郡山市の磐梯熱海温泉にあるホテル華の湯は例年、連休期間中は満室となるが、今年の予約は半分程度だ。東京都などに三度目の緊急事態宣言が出てから、関東圏からの予約はほとんどキャンセルとなった。昨年のこの時期も緊急事態宣言を受けて一時休業し、二年連続で苦しいGWとなった。
菅野豊臣常務(47)は「今年も厳しい状況だが、お客さまに喜んでもらえるよう精いっぱいのおもてなしをするしかない」と語った。
■感染防止に知恵 「万全な対策で迎えたい」 観光地
県内観光地では関係者が感染防止対策に万全を期し、観光客の訪問を心待ちにしている。
会津若松市の鶴ケ城を管理する会津若松観光ビューローはホームページにGW期間中の混雑予想を初めて掲載した。例年、午前十時から午後二時までの間は混雑する傾向にあり、それ以外の時間帯の来場を呼び掛けている。また、これまで天守閣登閣者にのみ検温を実施していたが、大型連休中は対象を本丸広場の入場者全員にまで拡大した。
昨年の大型連休は天守閣を休館していたため、初日の本丸広場入場者数は約五百人だったが、今年は天守閣に入れるとあって約九百人と約二倍に増加。天守閣管理課の神谷英資さん(30)は「心を込めて迎えるので、お客さま自身も感染対策をして来てほしい」と願った。

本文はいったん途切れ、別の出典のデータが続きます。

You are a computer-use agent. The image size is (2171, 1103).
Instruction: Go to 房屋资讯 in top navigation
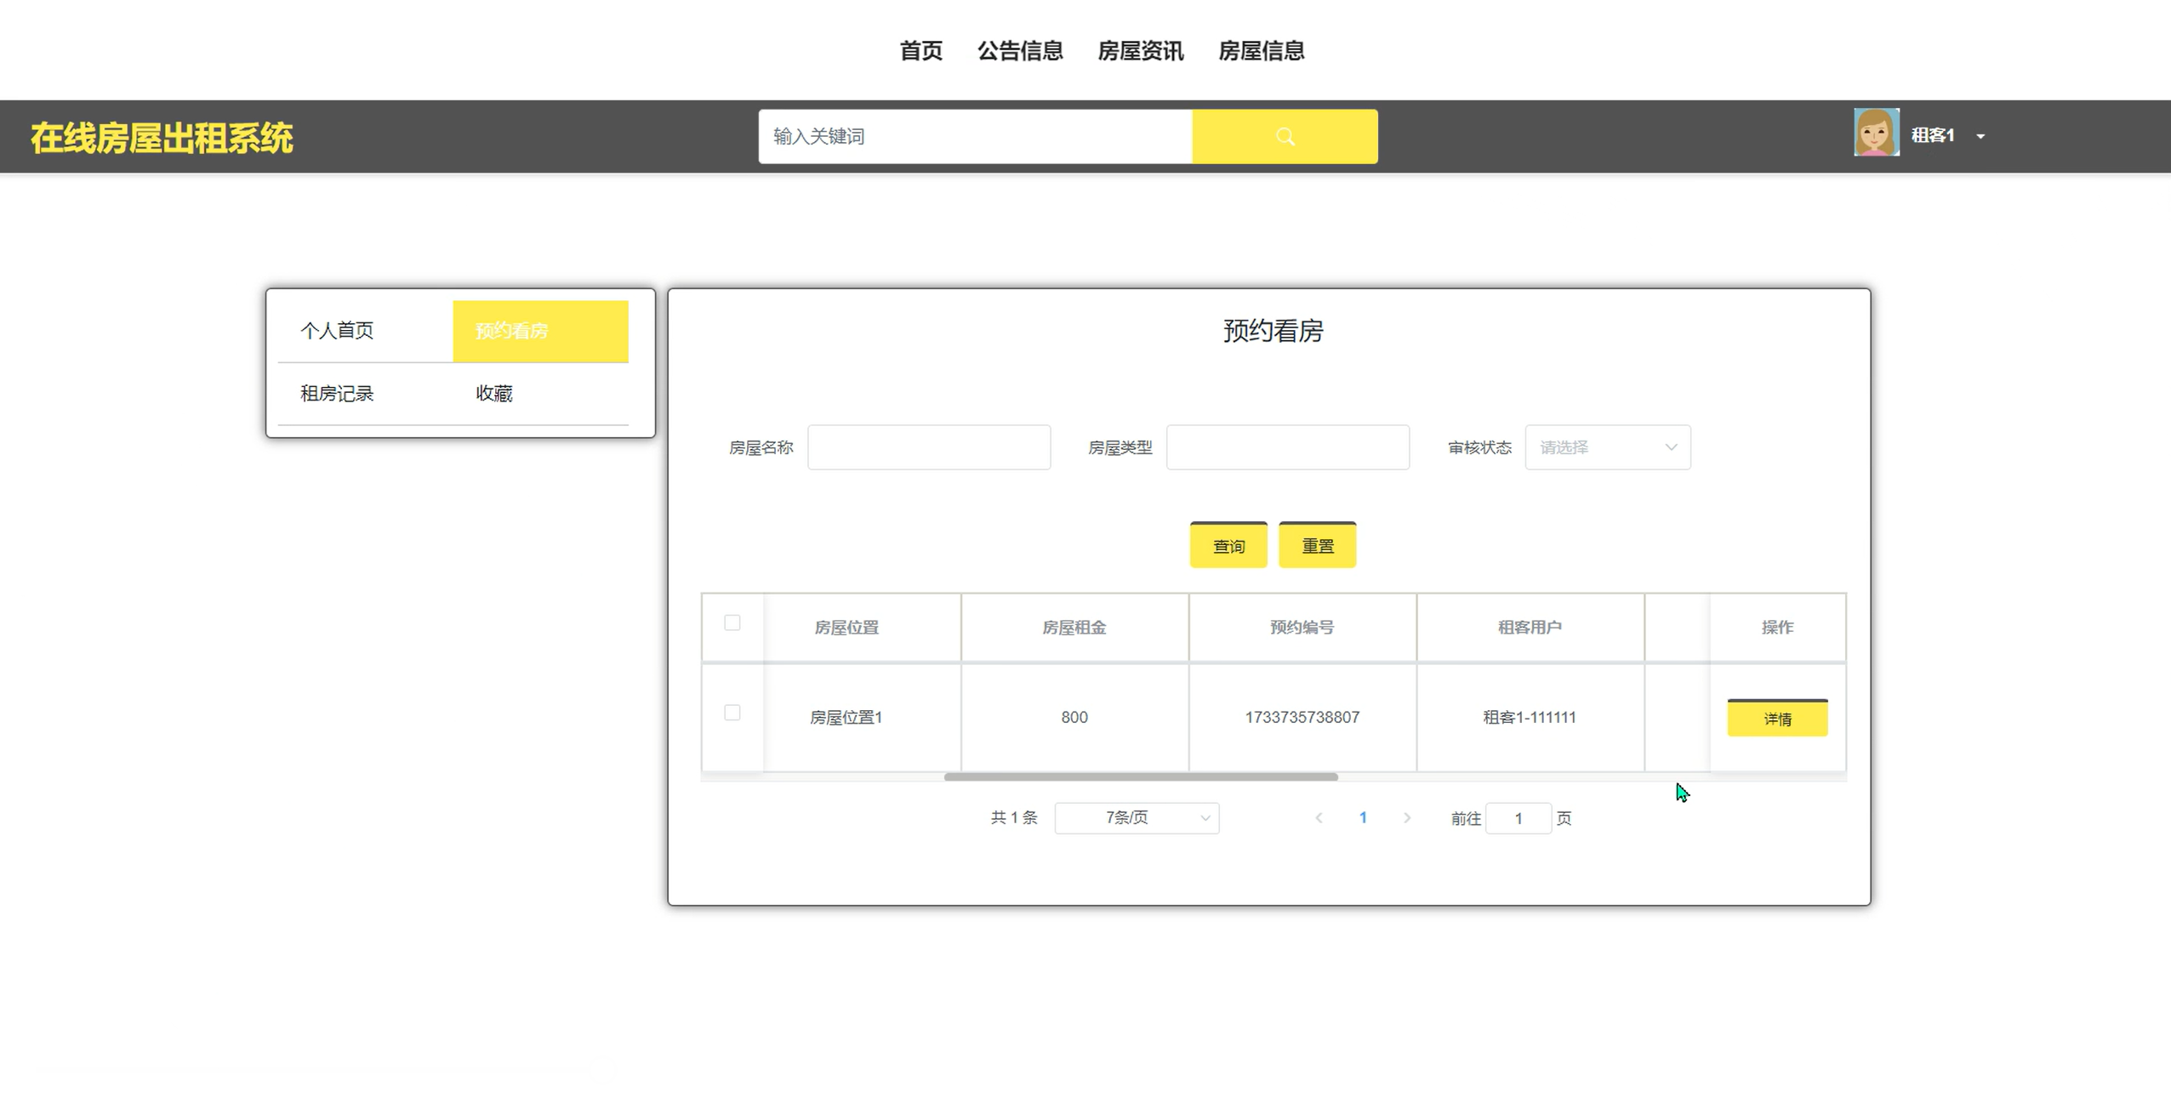pyautogui.click(x=1140, y=51)
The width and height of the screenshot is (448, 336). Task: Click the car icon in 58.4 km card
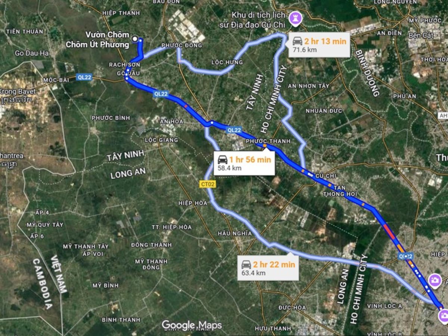(x=223, y=159)
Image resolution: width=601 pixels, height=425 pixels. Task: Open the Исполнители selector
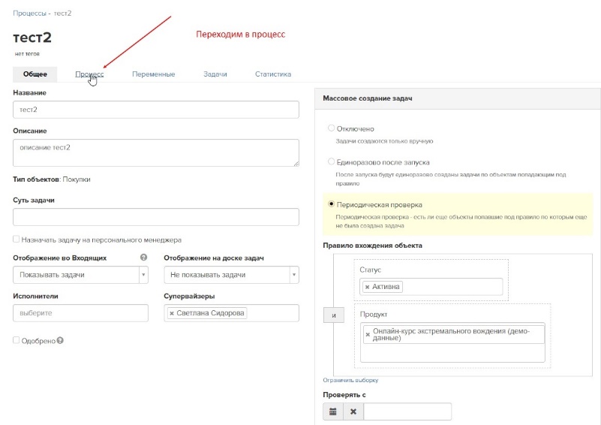coord(80,313)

川俣町にあるかわまたおりもの展示館では二十九日、春季の「かわまたシルクフェスティバル」が二年ぶりに開幕した。五月五日まで。
感染防止策として手指消毒や検温の徹底をはじめ、来場者全員に連絡先、体調などを確認するチェックシートの記入を求めている。感染拡大前は県外事業者にも出展してもらい、県外でも来場を呼び掛けていたが、今回は取りやめた。
主催する県絹人繊織物構造改善工業組合の藤原和一事務局長(67)は「無事に開催にこぎ着けることができた。対策を万全にして来場者を迎えたい」と語った。